The golden ratio is the number $ \phi = \frac{a}{b} $ such that $ \frac{a+b}{a} = \frac{a}{b} $ and $ a < b $. Estimating $ \phi $ is straightforward: generate pairs of numbers $a$ and $b$, compute $ \frac{ \frac{a+b}{a} }{ \frac{a}{b} } $, and for the one closest to 1, return $ \phi = \frac{a}{b} $:

```
from random import random
from scipy.constants import golden
N = 10*1000*1000
gs = []
for _ in range(N):
a, b = random(), random()
if a < b: continue
l, r = (a + b) / a, a / b
gs.append((l / r, r))
gs.sort()
for g in gs:
if g[0] > 1: break
print('actual: %.5f' % golden)
print('estimate: %.5f' % g[1])
```

Output:

```
actual: 1.61803
estimate: 1.61803
```

## Estimating $e$

One of the possible definitions of $e$ is: $e$ is the number such that the integral of the function $ \frac{1}{x} $ from 1 to $e$ is 1.

We can randomly generate numbers between 1 and $M$ (I will use $M=3$ here), order them, and estimate the integral for each random point.
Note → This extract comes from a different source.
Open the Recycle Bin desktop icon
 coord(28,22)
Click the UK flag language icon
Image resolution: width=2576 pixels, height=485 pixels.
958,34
When the integral crosses from less than 1 to more than 1, stop:

```
from random import random
from math import e
N, Ni = 10*1000*1000, 0
ps = sorted([(1 + 3 * random(), random()) for _ in range(N)])
for i, p in enumerate(ps):
if p[1] < 1 / p[0]: Ni += 1
if (p[0]-1) * Ni / (i+1) > 1: break
print('actual: %.5f' % e)
print('estimate: %.5f' % p[0])
```

Output:

```
actual: 2.71828
estimate: 2.71896
```

Here we also don't benefit from randomization: we can just start at 1, and increase by some small $\epsilon$ on each step, and stop if the integral is above 1, without using a list:

```
eps = 0.00000001
x = 1
integral = 0
while True:
x += eps
integral += eps * 1/x
if integral > 1:
break
print('actual: %.5f' % e)
print('estimate: %.7f' % x)
```

Output:

```
actual: 2.7182818
estimate: 2.7182818
```

## Estimating π

Estimating $\pi$ is easiest by using the definition of the area of a circle, $r^2 \pi$. We can randomly generate points $(x, y)$ in the square between $(-1, -1)$ and $(1, 1)$. The ratio of the number points such that $d^2 = x^2 + y^2 < r^2 = 1 $, ie. the points that fall within the circle with $r=1$, to the total number of points is equal to the ratio of the area of the circle $r^2 \pi$ to the area of the aquare $4r^2$:

```
from random import random
from math import pi
N = 10*1000*1000
Nc = sum([1 for _ in range(N) if random()**2 + random()**2 < 1])
print('actual: %.5f' % pi)
print('estimate: %.5f' % (4 * Nc / N))
```

Output:

```
actual: 3.1412
estimate: 3.1416
```

As before, we can make it arbitrarily precise by using a grid:

```
eps = 0.0001
x = y = 0
Nc = N = 0
for _ in range(floor(1/eps)):
for _ in range(floor(1/eps)):
if x**2 + y**2 < 1: Nc += 1
N += 1
y += eps
x += eps
y = 0
print('actual: %.5f' % pi)
print('estimate: %.5f' % (4 * Nc / N))
```

Output:

```
actual: 3.14159
estimate: 3.14199
```

## Conclusion

Originally I wrote this article to demonstrate how very simple Monte Carlo simulations can be used to arrive at a reasonable estimate to these mathematical constants. This is true, but after I wrote the MC code, I realized that in most cases the approach can be re-formulated as a more efficient non-random grid search/integration. The grid methods are faster, use less (constant) storage, and the desired accuracy can be selected up front.